DS-200: Data Science Essentials Beta Exam next topic is called Machine Learning Basics in which the candidates learn about Mappers and Reducers to create predictive models, different kinds of machine learning, including supervised and unsupervised learning, uses of parametric/non-parametric algorithms, support vector machines, kernels, neural networks, clustering, dimensionality reduction, and recommender systems. Clustering consist of clustering and identify appropriate use cases, similarity metrics including Pearson correlation, Euclidean distance, and block distance and the algorithms applicable to each model (k-means, SVD/PCA, etc.).

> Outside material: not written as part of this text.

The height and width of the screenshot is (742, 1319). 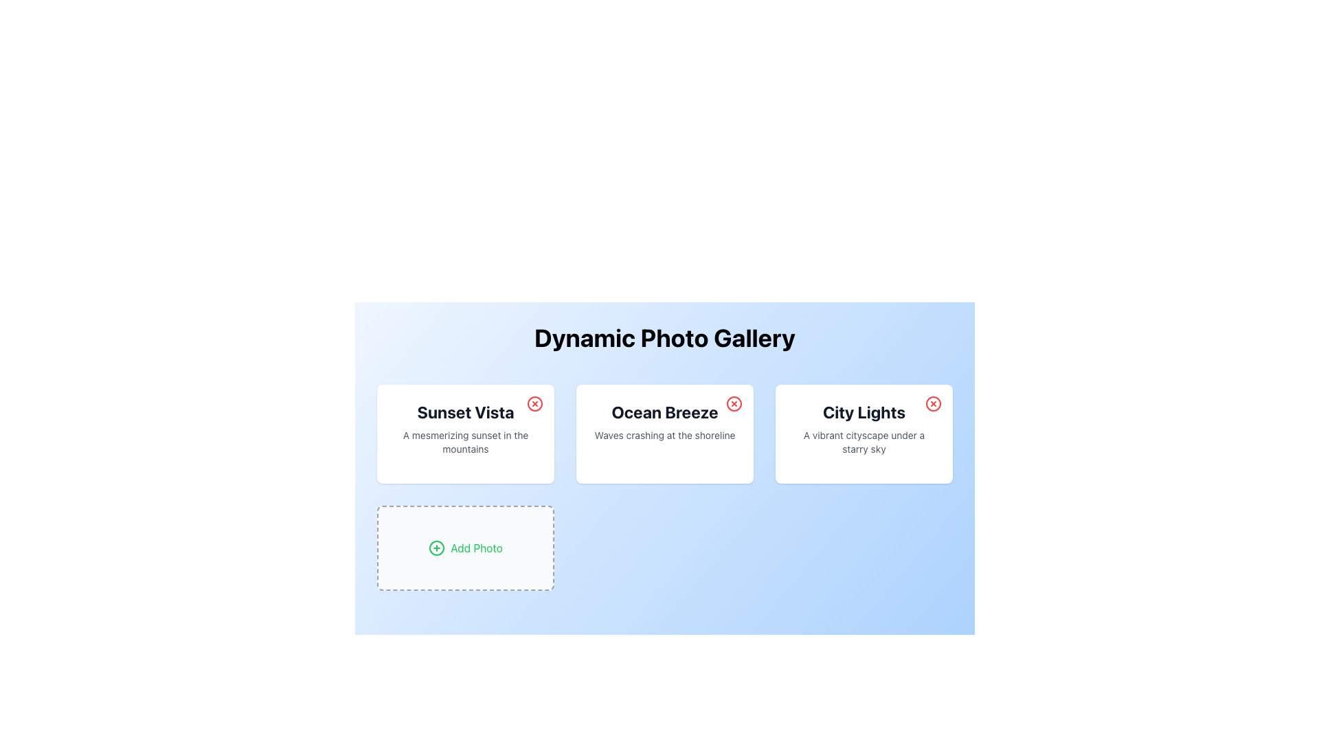 What do you see at coordinates (436, 548) in the screenshot?
I see `the SVG graphical element representing a circle within the 'Add Photo' button, which is located inside a dashed-outlined rectangle in the lower left quadrant of the interface` at bounding box center [436, 548].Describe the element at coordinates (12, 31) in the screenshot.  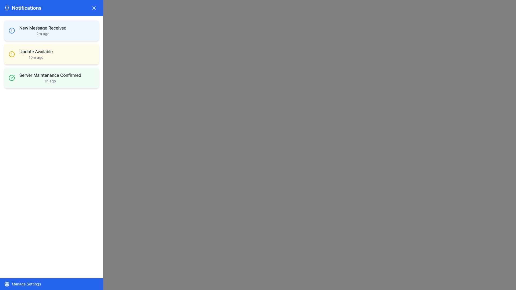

Classification consists of the following objectives a set of data in order to identify new data based on known data, cases for logistic regression, Bayes theorem and classification techniques and formulas, these objectives can be prepared by Programming Collective Intelligence, Algorithms of the Intelligent Web and Mahout In Action.
CertifyGuide provides full Preparation Material for its candidates to pass exam in first try using our Ds-200 Latest Exam and Cca-410 Study Guides.
CertifyGuide provides full Preparation Material for its candidates to pass exam in first try using our 1Z0-481 Latest Exam and 1Z0-482 Study Guides.